18.10 Uhr: Andrea Nahles, SPD-Generalsekretärin: "Das ist ein schöner Erfolg für die SPD. Der Regierungsauftrag liegt bei uns." Wen Klaus Wowereit als Koalitionspartner wähle, sei nun ihm überlassen. Die Bundes-SPD werde keine Ratschläge zur Koalition geben. Zur Frage, ob Wowereit ein möglicher Kanzlerkandidat für die SPD sei, wiederholt Nahles, jeder sozialdemokratische Ministerpräsident sei ein Kandidat – „nicht mehr und nicht weniger“.
18.09 Uhr: Enttäuschung bei den Grünen. "Unser Ziel, stärkste Partei und Fraktion zu werden, haben wir nicht erreicht, sondern krachend verfehlt.

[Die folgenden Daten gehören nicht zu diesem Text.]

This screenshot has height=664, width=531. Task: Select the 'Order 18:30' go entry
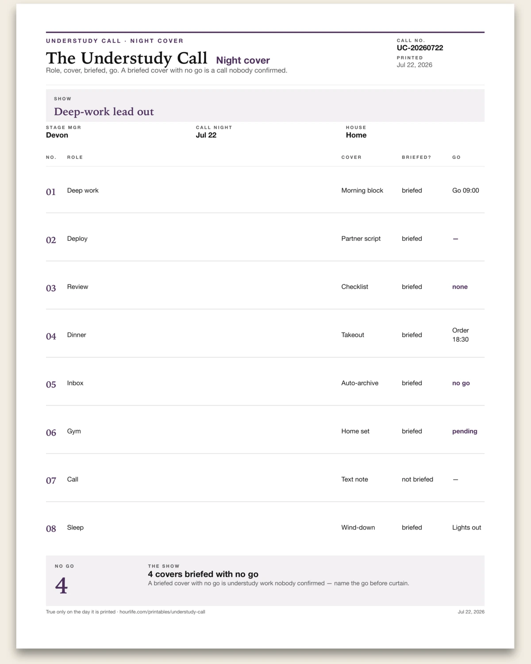[x=460, y=335]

Woran das gelegen hat, darüber werden wir diskutieren", sagt Hans-Christian Ströbele (Grüne).
18.08 Uhr: Monika Grütters, CDU-Landesvize, freut sich über das Ergebnis für ihre Partei: "Das oberste Ziel ist erreicht: Rot-rot ist abgewählt." Die FDP habe wegen ihres Anti-Euro-Populismus verloren.
18.07 Uhr: Ex-Bürgermeister Walter Momper (SPD) sagt in der ARD: "Offenbar haben wir Stimmen an die Piraten abgegeben." Er sei aber sehr froh über das Ergebnis, da die SPD zum dritten Mal zur stärksten Partei gewählt wurde.

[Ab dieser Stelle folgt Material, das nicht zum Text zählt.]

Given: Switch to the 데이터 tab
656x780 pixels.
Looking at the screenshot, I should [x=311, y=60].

18.06 Uhr: Die Wahlbeteiligung lag mit gut 59 Prozent leicht über dem Wert von 2006 (58,0).
18.05 Uhr: Jubel bei der Piratenpartei. Sie hat zum ersten Mal den Einzug in einen Landtag geschafft.
18.01 Uhr: Erste Prognose des ZDF: Die SPD unter dem Regierenden Bürgermeister Klaus Wowereit gewinnt mit 28,5 Prozent. Zweitstärkste Kraft bleibt die CDU (23 Prozent) deutlich vor den Grünen (18,5 Prozent). Die FDP verpasst mit nur zwei Prozent klar den Wiedereinzug ins Berliner Landesparlament. Stattdessen zieht die Piratenpartei mit neun Prozent erstmals in ein Landesparlament ein. Die Linkspartei büßt Stimmen und damit auch die Regierungsbeteiligung ein, sie kommt auf 11,5 Prozent.
18.00 Uhr: Die Wahllokale sind geschlossen.